GIVEN RECORDS section start

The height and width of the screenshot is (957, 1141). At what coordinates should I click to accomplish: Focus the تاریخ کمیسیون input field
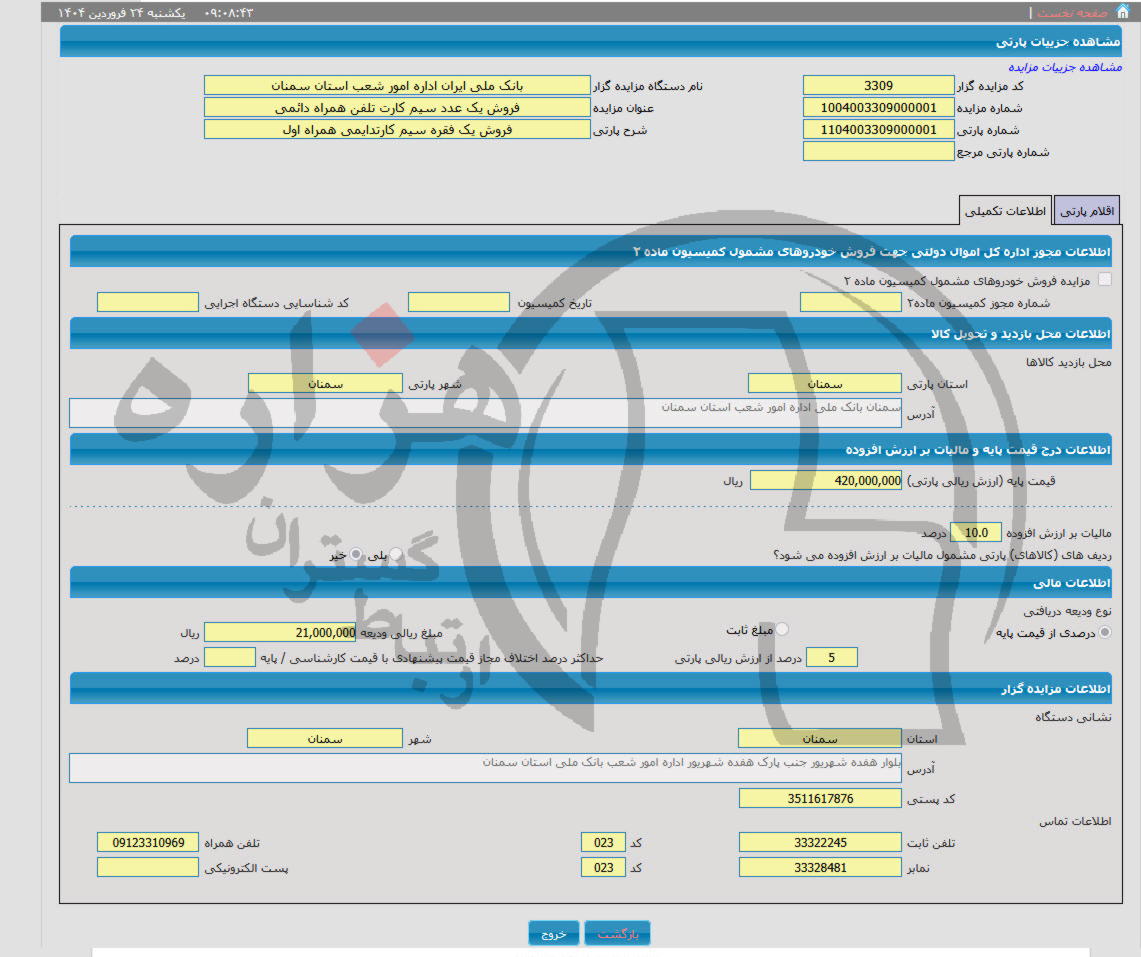pyautogui.click(x=459, y=302)
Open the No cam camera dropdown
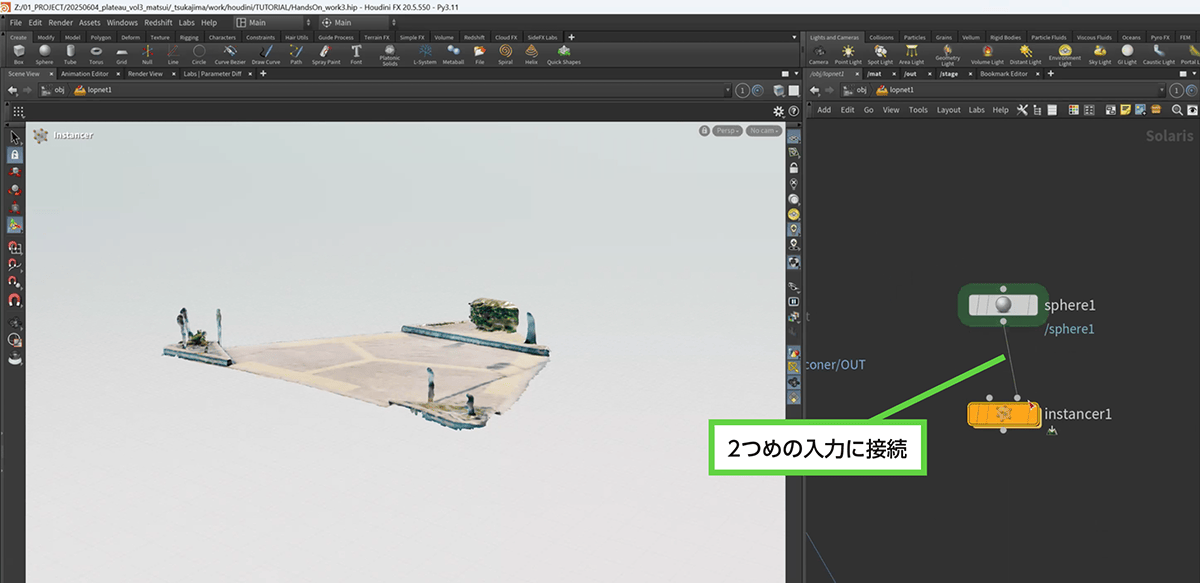This screenshot has width=1200, height=583. click(x=763, y=131)
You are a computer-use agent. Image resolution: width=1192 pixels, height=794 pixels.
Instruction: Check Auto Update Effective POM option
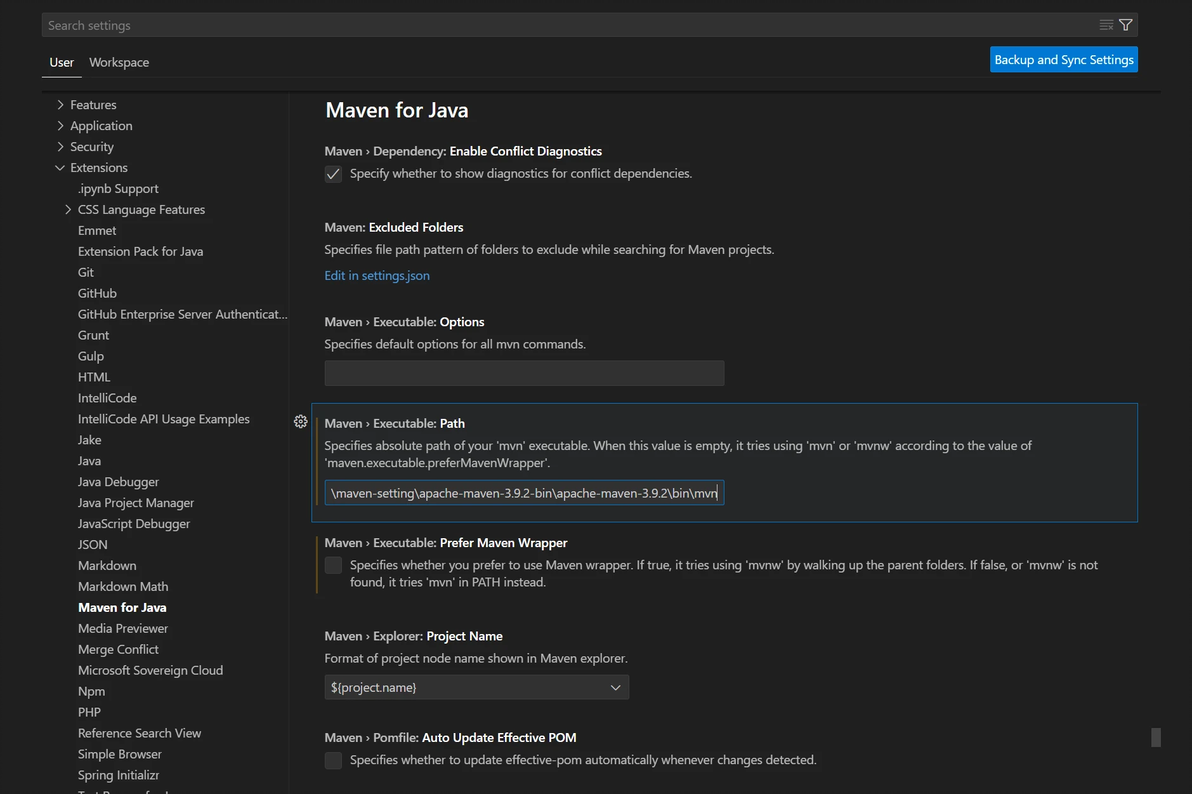[x=334, y=761]
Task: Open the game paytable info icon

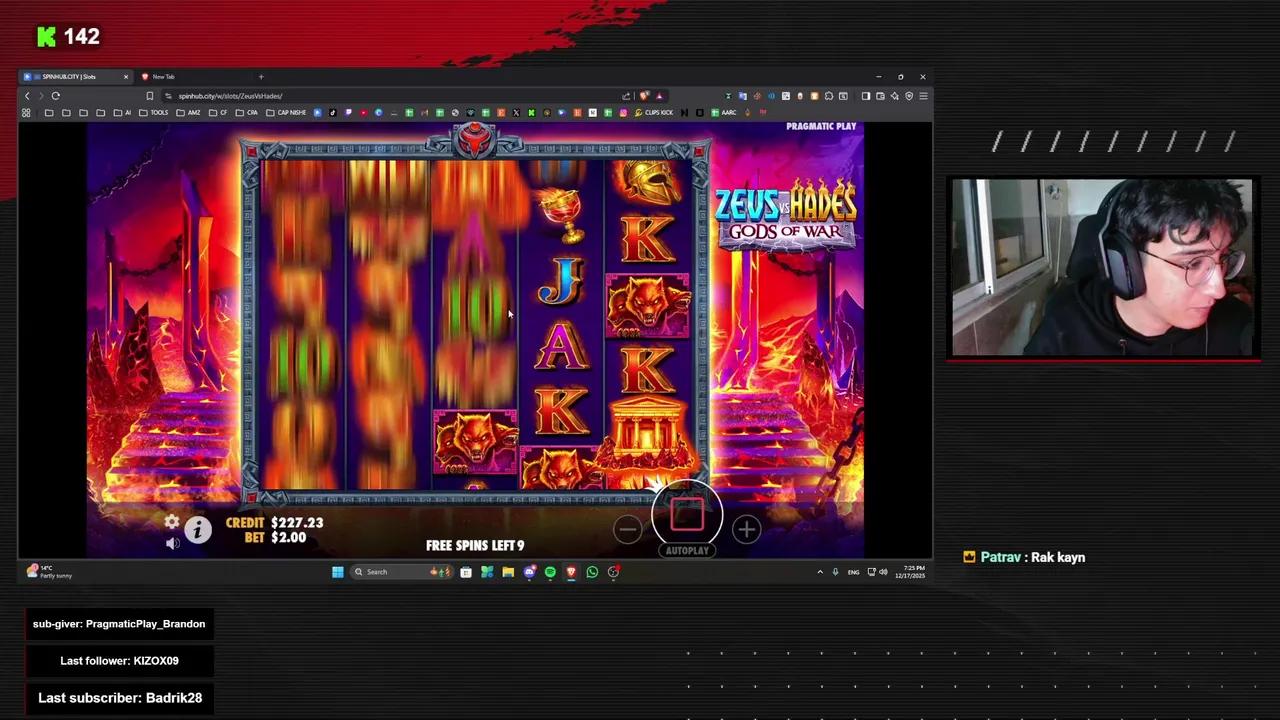Action: [x=197, y=530]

GIVEN RECORDS section end

▶ [PROBLEM TO WORK ON]:
Do not include the pictures. Quote only the lines from the line with "You are a computer-use" through the end of the material, both ends included, exactly.

▶ [WORKED SOLUTION]:
You are a computer-use agent. Image resolution: width=1192 pixels, height=794 pixels.
Instruction: Check Auto Update Effective POM option
[x=334, y=761]
Task: Open the game paytable info icon

Action: [x=197, y=530]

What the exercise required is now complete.